|My volunteer flowers (on left) are doing so much better than the ones I planted|
It turns out that I am being kind to myself today. I finally took a tray up to the bedroom and made myself coffee upstairs. I would have had it on the balcony but it is raining hard outside, so I have brought the outdoor table in and I am having it here and afterwards I am going to read my book. It makes the place feel like a motel room. All it needs is a mini bar with expensive drinks and overpriced chocolates. I was kind to someone yesterday though - or at least hope I was, and I have made a small donation to the Fred Hollows Foundation today.
There are many noble causes of course, too many, but Fred Hollows was a man after my own heart. He was a bit of an offbeat character who called a spade a spade and even, shock, horror! smoked, but when he saw a problem in the real world he just went ahead and started fixing it, without asking for permission, making submissions or going through the proper channels.

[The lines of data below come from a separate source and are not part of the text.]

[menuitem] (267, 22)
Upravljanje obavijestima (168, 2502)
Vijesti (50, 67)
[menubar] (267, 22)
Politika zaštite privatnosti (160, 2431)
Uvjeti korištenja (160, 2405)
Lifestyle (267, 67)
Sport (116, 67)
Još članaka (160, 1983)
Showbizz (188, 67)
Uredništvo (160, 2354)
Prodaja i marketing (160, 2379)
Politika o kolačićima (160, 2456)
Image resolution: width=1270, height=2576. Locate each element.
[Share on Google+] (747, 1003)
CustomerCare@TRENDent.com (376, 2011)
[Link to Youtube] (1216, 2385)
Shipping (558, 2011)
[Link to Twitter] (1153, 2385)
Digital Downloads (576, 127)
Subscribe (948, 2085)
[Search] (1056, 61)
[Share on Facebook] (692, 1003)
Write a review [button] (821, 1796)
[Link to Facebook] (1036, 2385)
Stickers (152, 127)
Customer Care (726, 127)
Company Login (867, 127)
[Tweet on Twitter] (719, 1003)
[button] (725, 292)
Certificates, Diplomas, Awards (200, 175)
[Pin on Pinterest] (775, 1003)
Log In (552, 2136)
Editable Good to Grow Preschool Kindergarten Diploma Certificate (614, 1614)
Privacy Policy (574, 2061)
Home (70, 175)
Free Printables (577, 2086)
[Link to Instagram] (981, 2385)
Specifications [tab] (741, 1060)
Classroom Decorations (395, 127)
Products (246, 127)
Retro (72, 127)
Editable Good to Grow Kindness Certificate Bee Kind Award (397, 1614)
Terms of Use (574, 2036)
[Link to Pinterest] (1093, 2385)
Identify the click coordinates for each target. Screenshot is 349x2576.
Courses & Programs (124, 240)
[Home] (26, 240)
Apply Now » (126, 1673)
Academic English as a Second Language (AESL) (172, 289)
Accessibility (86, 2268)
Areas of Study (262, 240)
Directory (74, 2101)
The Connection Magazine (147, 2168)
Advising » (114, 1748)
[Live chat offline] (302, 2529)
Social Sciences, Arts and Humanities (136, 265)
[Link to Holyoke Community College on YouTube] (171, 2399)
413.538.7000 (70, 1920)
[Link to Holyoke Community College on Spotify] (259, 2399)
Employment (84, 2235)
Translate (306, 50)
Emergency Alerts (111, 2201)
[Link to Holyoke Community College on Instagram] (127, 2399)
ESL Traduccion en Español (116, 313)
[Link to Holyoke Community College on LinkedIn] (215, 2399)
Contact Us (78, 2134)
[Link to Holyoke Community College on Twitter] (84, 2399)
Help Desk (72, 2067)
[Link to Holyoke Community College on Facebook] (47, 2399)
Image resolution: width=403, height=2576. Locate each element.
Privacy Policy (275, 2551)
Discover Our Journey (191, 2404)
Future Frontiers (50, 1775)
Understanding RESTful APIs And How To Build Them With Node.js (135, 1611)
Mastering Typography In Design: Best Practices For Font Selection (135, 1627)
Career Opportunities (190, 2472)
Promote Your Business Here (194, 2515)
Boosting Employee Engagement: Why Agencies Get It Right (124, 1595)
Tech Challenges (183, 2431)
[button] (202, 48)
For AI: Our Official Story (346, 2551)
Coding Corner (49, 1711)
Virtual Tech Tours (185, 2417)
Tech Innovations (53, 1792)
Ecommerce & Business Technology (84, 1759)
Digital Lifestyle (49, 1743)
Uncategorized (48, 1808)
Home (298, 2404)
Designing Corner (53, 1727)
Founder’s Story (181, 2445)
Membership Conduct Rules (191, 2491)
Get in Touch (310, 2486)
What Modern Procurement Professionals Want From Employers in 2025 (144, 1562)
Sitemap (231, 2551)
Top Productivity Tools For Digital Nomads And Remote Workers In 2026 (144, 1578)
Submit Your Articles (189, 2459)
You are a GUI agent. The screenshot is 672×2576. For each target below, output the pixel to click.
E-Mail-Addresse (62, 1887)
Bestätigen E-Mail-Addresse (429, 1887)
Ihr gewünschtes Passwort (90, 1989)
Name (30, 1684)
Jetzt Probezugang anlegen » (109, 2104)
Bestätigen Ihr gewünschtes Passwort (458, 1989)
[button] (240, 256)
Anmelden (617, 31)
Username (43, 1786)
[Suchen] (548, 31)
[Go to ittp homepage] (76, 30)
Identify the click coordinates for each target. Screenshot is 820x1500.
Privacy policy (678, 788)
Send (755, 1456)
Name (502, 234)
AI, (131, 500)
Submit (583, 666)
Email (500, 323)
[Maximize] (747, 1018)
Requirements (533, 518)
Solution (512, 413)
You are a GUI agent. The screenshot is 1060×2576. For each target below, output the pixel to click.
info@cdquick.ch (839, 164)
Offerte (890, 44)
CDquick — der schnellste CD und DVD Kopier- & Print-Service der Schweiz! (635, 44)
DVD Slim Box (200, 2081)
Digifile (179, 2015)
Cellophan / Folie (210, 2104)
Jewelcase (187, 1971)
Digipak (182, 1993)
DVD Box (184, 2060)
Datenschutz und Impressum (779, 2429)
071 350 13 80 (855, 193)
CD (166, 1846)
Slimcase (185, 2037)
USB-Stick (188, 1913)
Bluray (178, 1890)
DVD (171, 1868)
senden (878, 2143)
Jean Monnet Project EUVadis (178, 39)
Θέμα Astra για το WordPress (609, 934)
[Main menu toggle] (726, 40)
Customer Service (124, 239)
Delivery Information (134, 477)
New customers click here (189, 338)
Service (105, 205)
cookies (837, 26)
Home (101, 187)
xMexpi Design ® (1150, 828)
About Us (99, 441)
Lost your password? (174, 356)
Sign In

In consequence he was able to give the gift of sight to millions of people in places like Nepal, Erritrea and Vietnam. I particularly like that he didn't just go around removing cataracts, which were one of the major causes of blindness, but also trained people within those countries to do it themselves and set up factories to make the replacement lenses cheaply.
He was also very concerned about the health problems of Aboriginal people here in Australia, which continue to defy all government efforts to remedy them, despite large amounts of money being spent. The work he started however - establishing medical clinics in remote communties, continues.
The other thing I like about Fred Hollows is that he studied hard and worked hard for selfless reasons and not to make a buck. Take note you greedy CEOs and others! Nor did he do it for honours. Being somewhat opposed to meddling by governments and churches, he turned down the Order of Australia in 1990, though he has since been honoured in other ways - for example, in the naming of parks and streets and in the 2010 issue of the $1 coin.
There are always spoilsports of course. As Brendan O'Neill reports in this weekend's Weekend Australian (November 12 -13, 2011: 22), psychologists in the USA, while agreeing that good deeds stimulate certain areas of the brain in the same way that drugs do, regard it as a form of pathology. If that's true, then let me say I would find it preferable to other forms of insanity like say serial killing and definitely of far greater benefit to society than other known ways of getting high like getting drunk or shooting up in a dark alley. Let's have more of it, I say.
What a bizarre society we have become, to find pursuit of wealth for it's own sake acceptable and altruism a problem. Only a few weeks ago there was the shocking incident of a little girl being run over in a Chinese market, not once, but several times and no one noticing or coming to her aid. Is this the kind of world we want? I don't, thanks. Perhaps the passers-by all just needed glasses.